• **Records supplied**
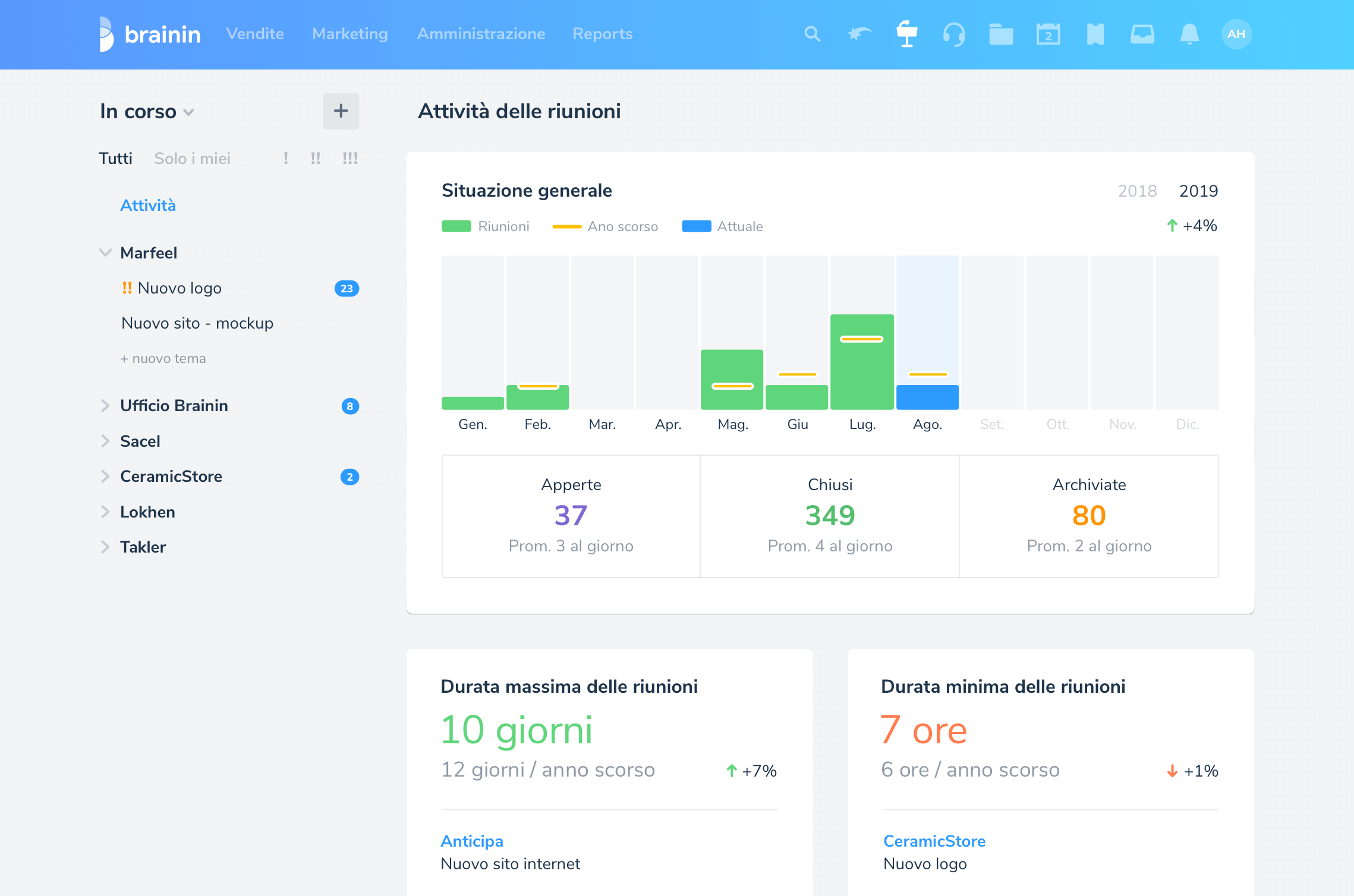
Task: Open the Anticipa link
Action: 472,841
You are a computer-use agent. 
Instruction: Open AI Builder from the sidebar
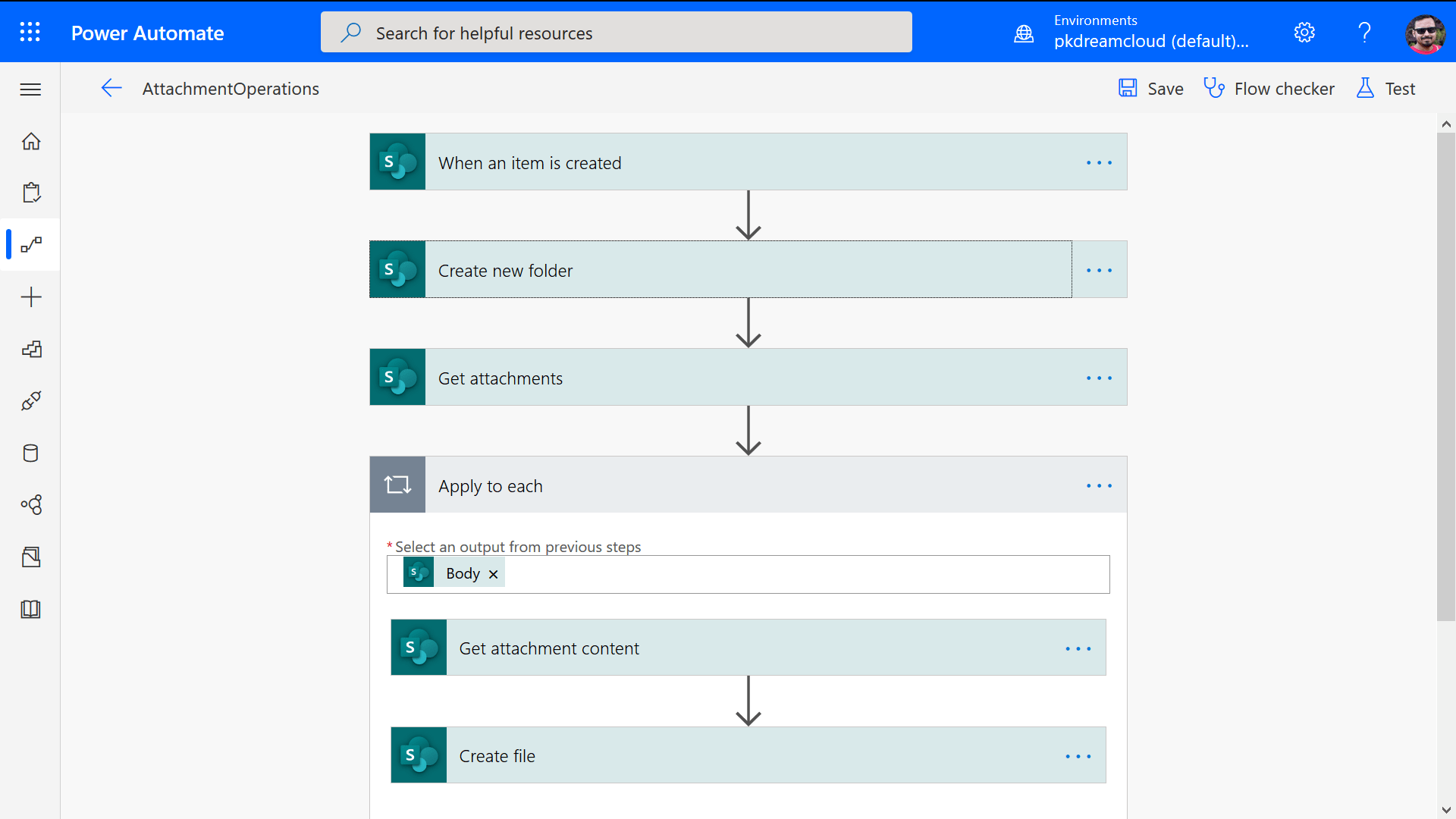[x=30, y=504]
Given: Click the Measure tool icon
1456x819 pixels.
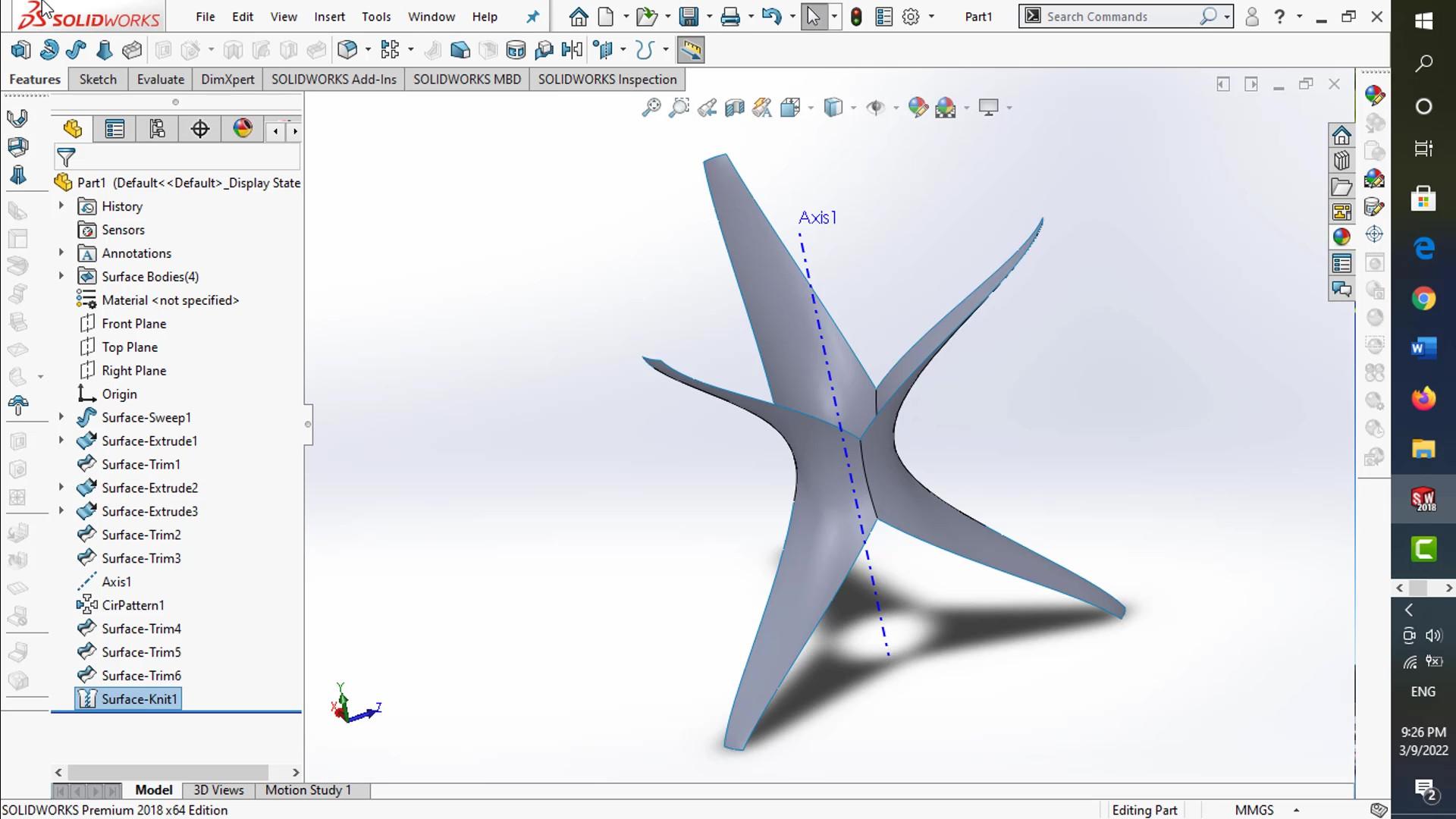Looking at the screenshot, I should point(690,50).
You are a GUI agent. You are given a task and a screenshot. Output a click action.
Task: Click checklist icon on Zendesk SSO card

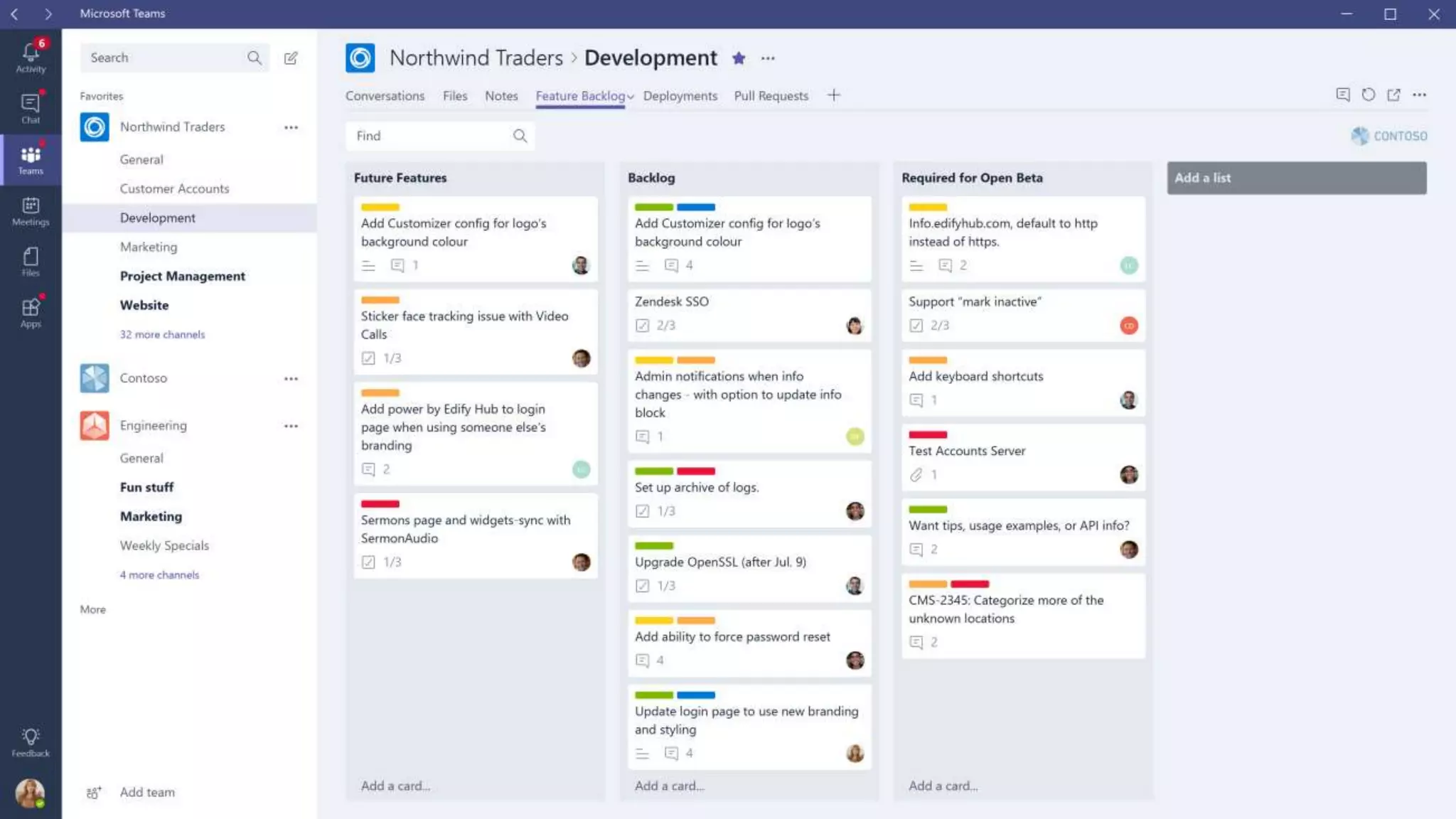[x=642, y=326]
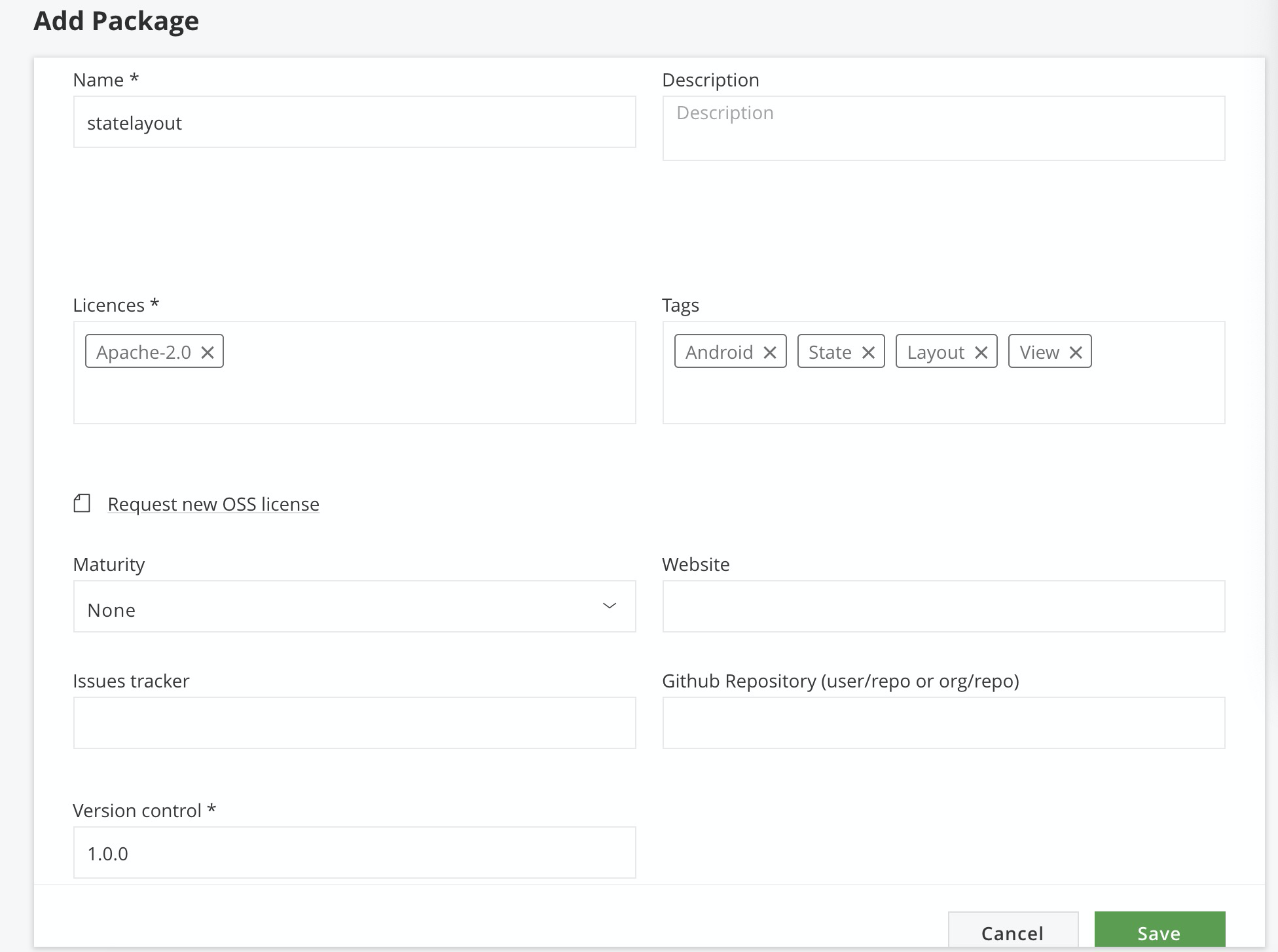Click the document icon beside the OSS license link

point(82,503)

• **To do**
All lines of the data that hold "agent" need to be copied.

• **Task solution**
You are a computer-use agent. 
You are a GUI agent. You are given a task and a screenshot. Output a click action.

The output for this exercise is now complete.